EXERCISE INPUTS:
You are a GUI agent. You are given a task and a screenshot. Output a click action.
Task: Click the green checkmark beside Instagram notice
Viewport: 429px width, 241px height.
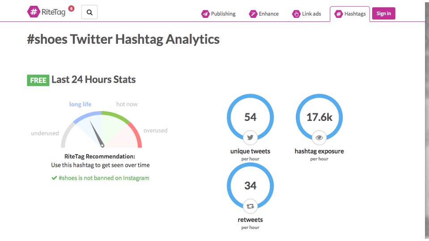pos(54,178)
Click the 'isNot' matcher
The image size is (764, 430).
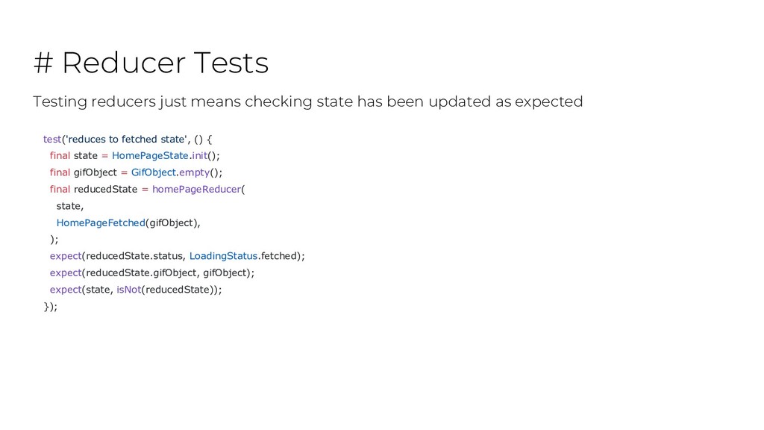(128, 290)
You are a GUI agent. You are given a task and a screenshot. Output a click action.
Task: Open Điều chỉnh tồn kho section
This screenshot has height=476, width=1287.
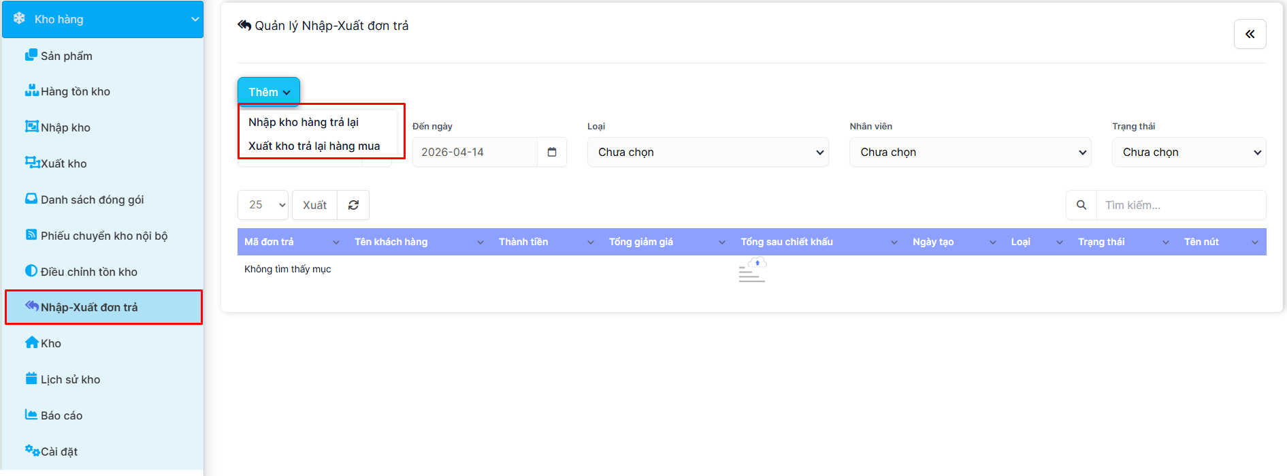(88, 272)

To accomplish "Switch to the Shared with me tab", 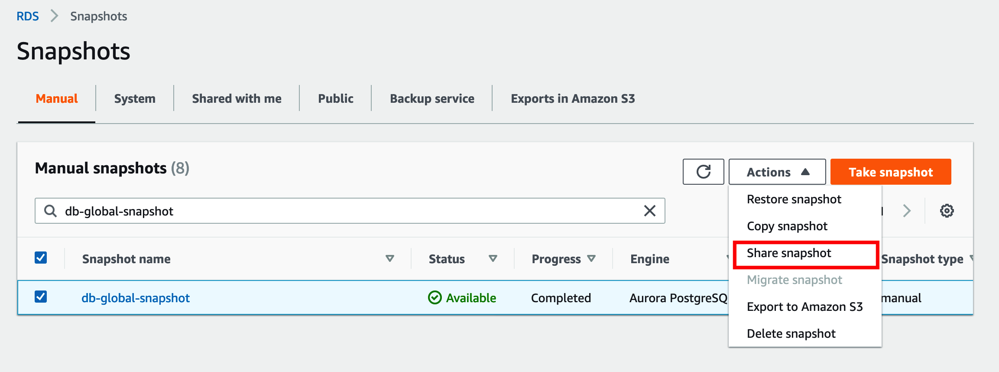I will (x=237, y=99).
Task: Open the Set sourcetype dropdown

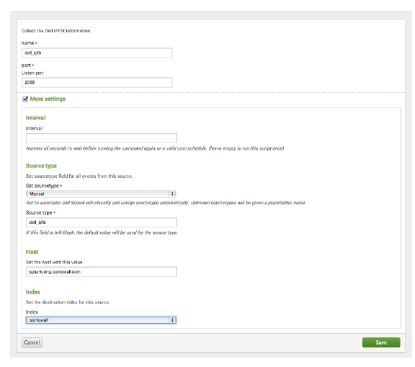Action: coord(101,194)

WORK TO BE COMPLETED: Each line from the beginning of the entries up to and including the one containing "Click the 'isNot' matcher" must be restated exactly. Pictures are to be left out.

THE ANSWER:
You are a GUI agent. You are given a task and a screenshot. Output a click action.
Task: Click the green checkmark beside Instagram notice
Viewport: 429px width, 241px height.
pos(54,178)
Click the 'isNot' matcher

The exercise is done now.